QEMU-Devel Archive mirror
 help / color / mirror / Atom feed
* [Qemu-devel] [PATCH v2 0/2] AioContext: fix deadlock after aio_context_acquire() race
@ 2015-07-28 12:12 Stefan Hajnoczi
  2015-07-28 12:12 ` [Qemu-devel] [PATCH v2 1/2] AioContext: avoid leaking deleted BHs on cleanup Stefan Hajnoczi
                   ` (2 more replies)
  0 siblings, 3 replies; 5+ messages in thread
From: Stefan Hajnoczi @ 2015-07-28 12:12 UTC (permalink / raw
  To: qemu-devel; +Cc: cornelia.huck, borntraeger, Stefan Hajnoczi, Paolo Bonzini

v2:
 * Free BHs after thread_pool_free(), which calls qemu_bh_delete() [Cornelia]
 * Remove assert for leaked BHs since we don't know how many existing cases
   there are yet and QEMU 2.4-rc3 is a poor time to risk assertion failures

See Patch 2 for details on the deadlock after two aio_context_acquire() calls
race.  This caused dataplane to hang on startup.

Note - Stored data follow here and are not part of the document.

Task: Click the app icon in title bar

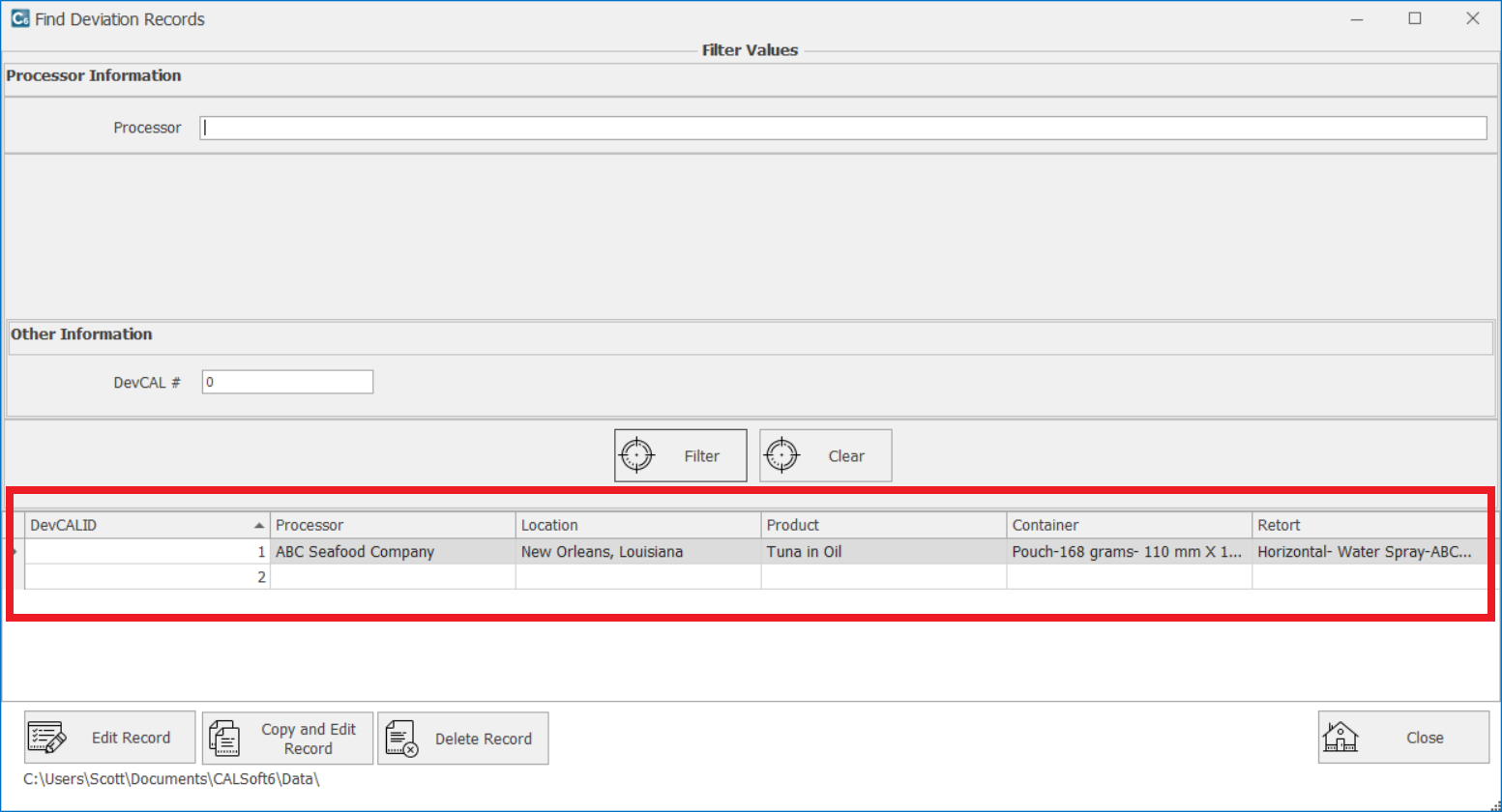Action: tap(19, 18)
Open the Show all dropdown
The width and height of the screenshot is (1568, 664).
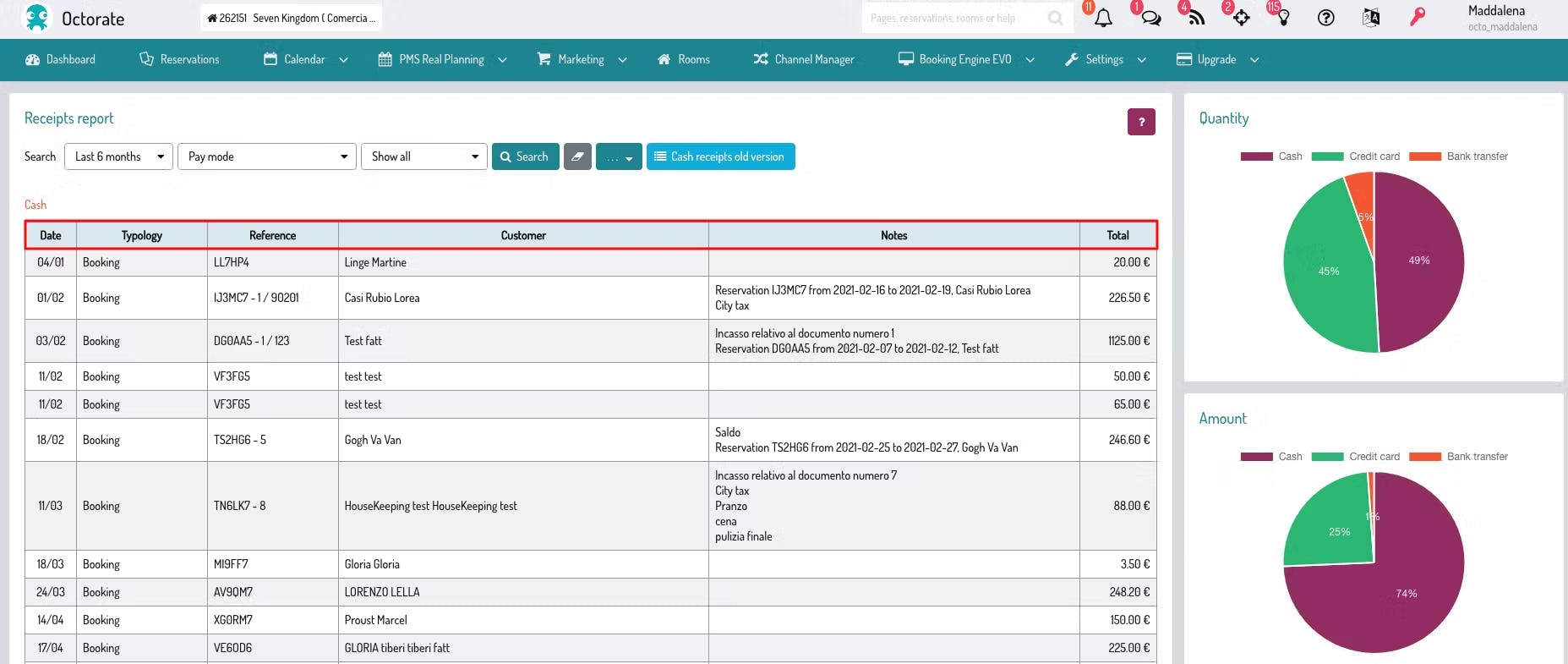(x=423, y=156)
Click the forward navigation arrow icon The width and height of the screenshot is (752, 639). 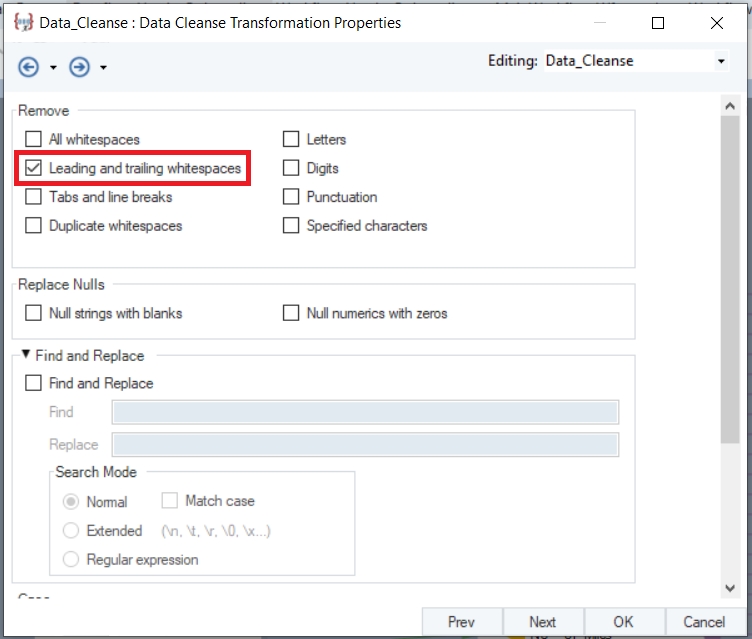coord(79,67)
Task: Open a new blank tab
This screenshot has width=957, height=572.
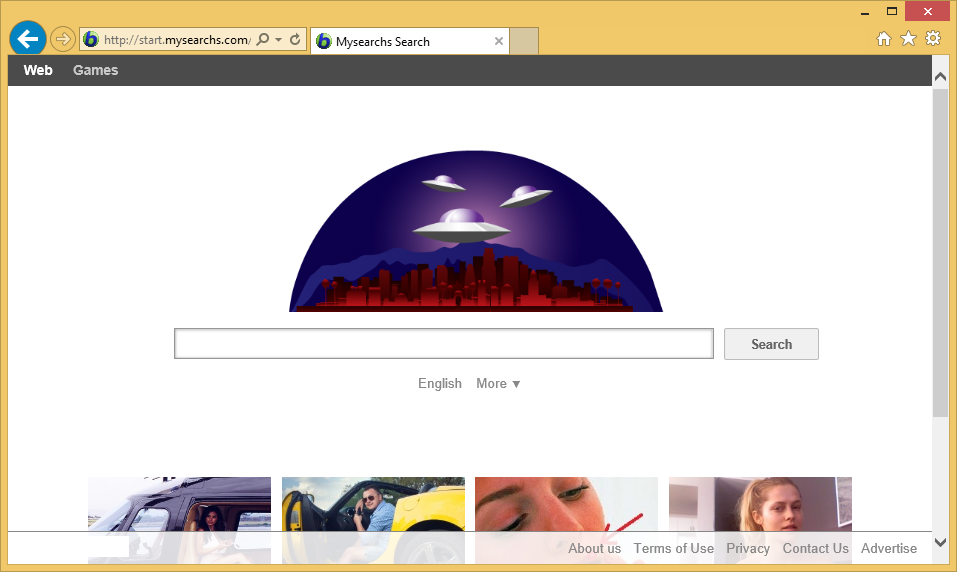Action: tap(524, 41)
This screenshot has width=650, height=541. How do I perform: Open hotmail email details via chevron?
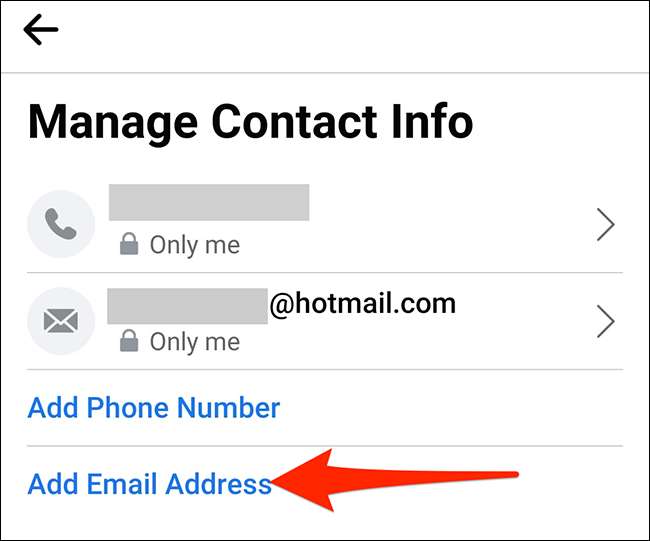coord(606,321)
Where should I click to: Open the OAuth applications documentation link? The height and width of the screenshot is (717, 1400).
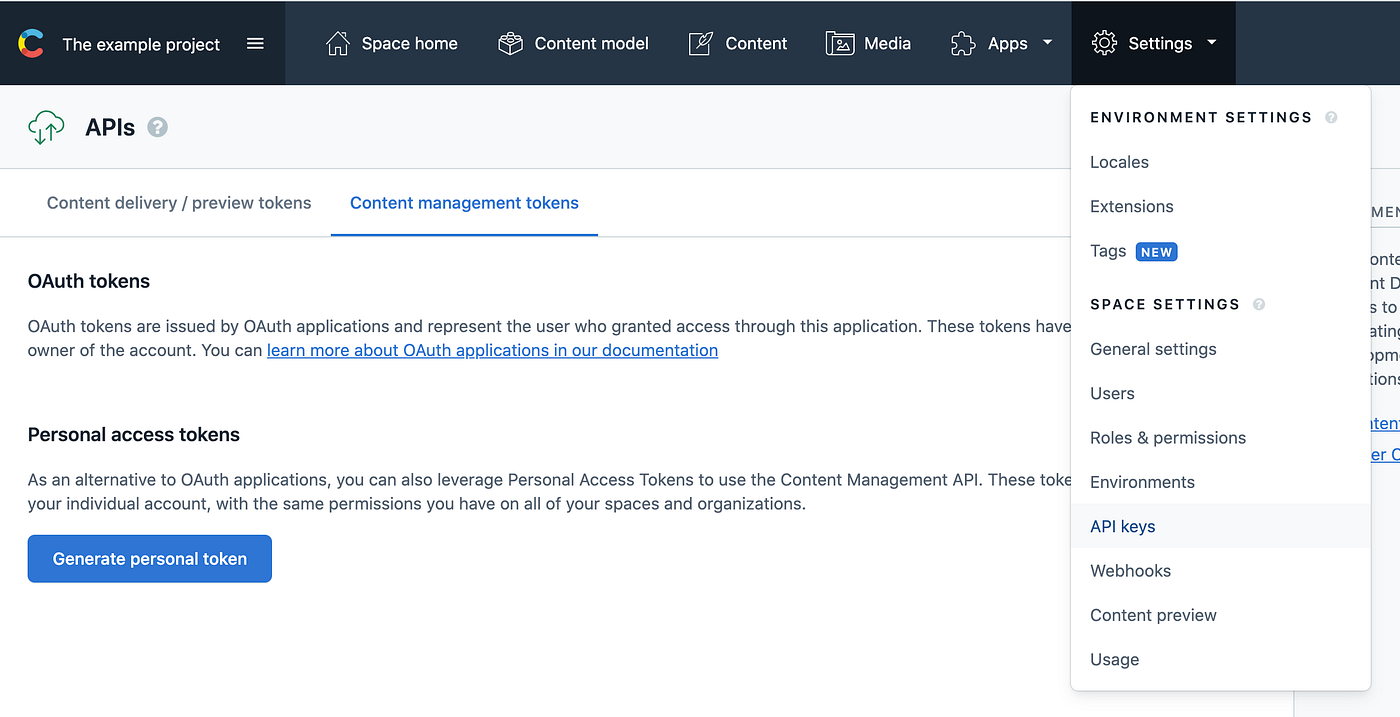click(492, 350)
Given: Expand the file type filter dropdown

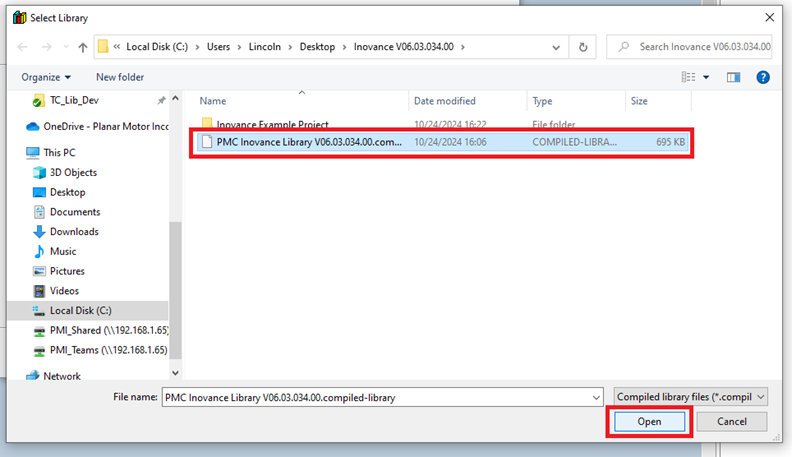Looking at the screenshot, I should pos(690,397).
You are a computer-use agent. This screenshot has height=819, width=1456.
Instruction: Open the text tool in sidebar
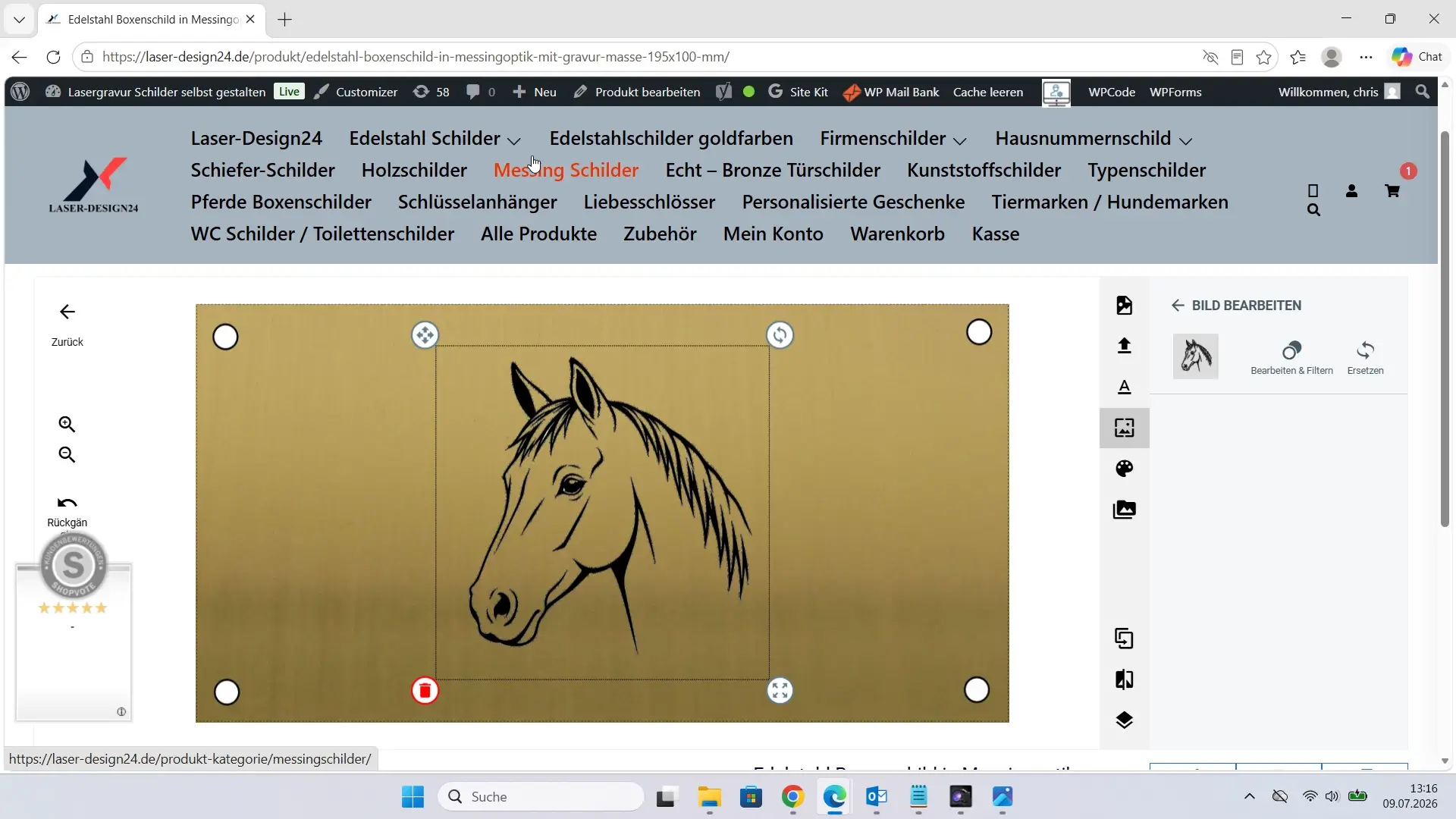pos(1124,387)
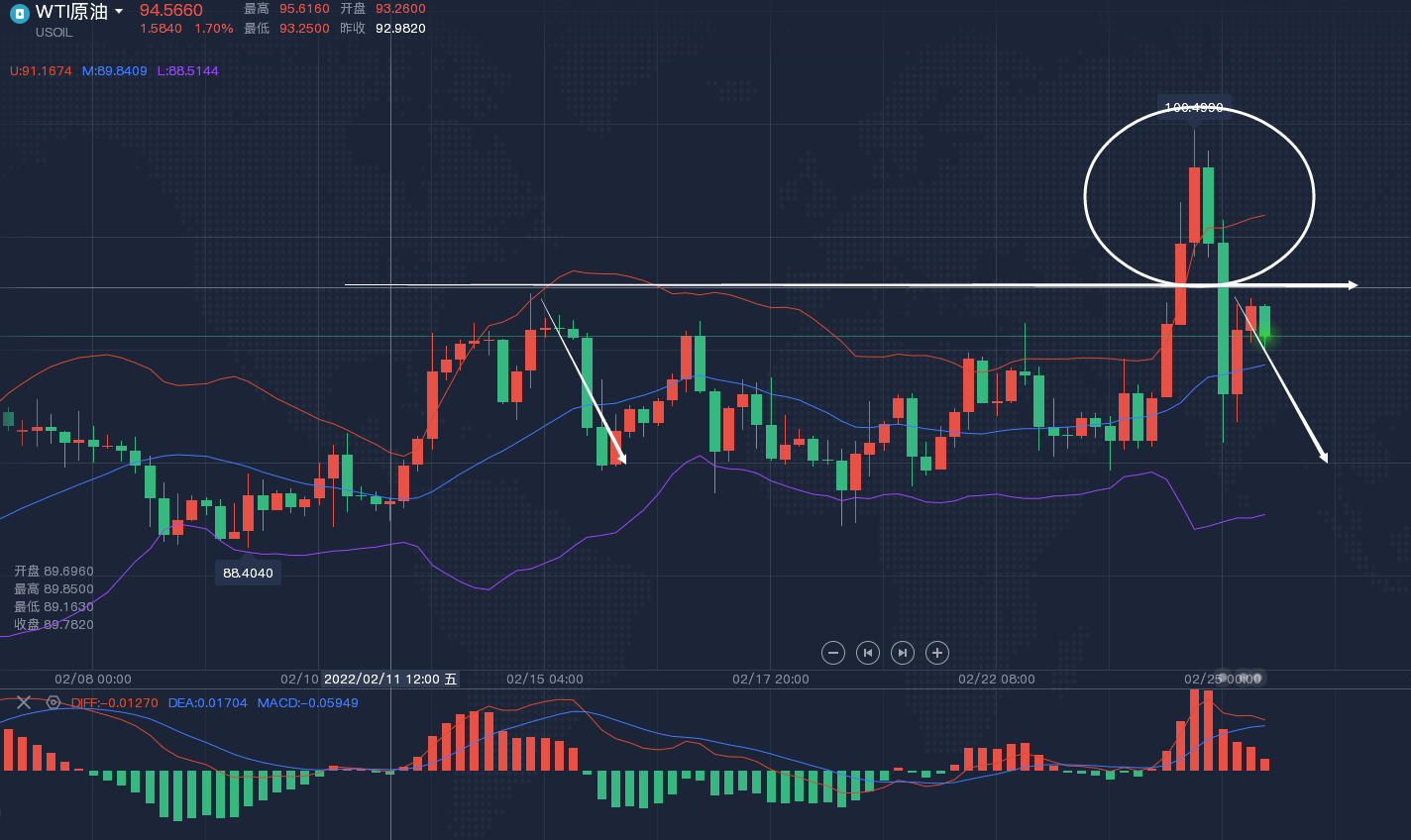Screen dimensions: 1411x840
Task: Select the Bollinger upper band U label
Action: pyautogui.click(x=41, y=71)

Patch 1 is a memory leak fix for AioContext that's needed by Patch 2.

Stefan Hajnoczi (2):
  AioContext: avoid leaking deleted BHs on cleanup
  AioContext: force event loop iteration using BH

 async.c             | 29 +++++++++++++++++++++++++++--
 include/block/aio.h |  3 +++
 2 files changed, 30 insertions(+), 2 deletions(-)

-- 
2.4.3

^ permalink raw reply	[flat|nested] 5+ messages in thread

* [Qemu-devel] [PATCH v2 1/2] AioContext: avoid leaking deleted BHs on cleanup
  2015-07-28 12:12 [Qemu-devel] [PATCH v2 0/2] AioContext: fix deadlock after aio_context_acquire() race Stefan Hajnoczi
@ 2015-07-28 12:12 ` Stefan Hajnoczi
  2015-07-28 12:12 ` [Qemu-devel] [PATCH v2 2/2] AioContext: force event loop iteration using BH Stefan Hajnoczi
  2015-07-28 14:08 ` [Qemu-devel] [PATCH v2 0/2] AioContext: fix deadlock after aio_context_acquire() race Stefan Hajnoczi
  2 siblings, 0 replies; 5+ messages in thread
From: Stefan Hajnoczi @ 2015-07-28 12:12 UTC (permalink / raw
  To: qemu-devel; +Cc: cornelia.huck, borntraeger, Stefan Hajnoczi, Paolo Bonzini

BHs are freed during aio_bh_poll().  This leads to memory leaks if there
is no aio_bh_poll() between qemu_bh_delete() and aio_ctx_finalize().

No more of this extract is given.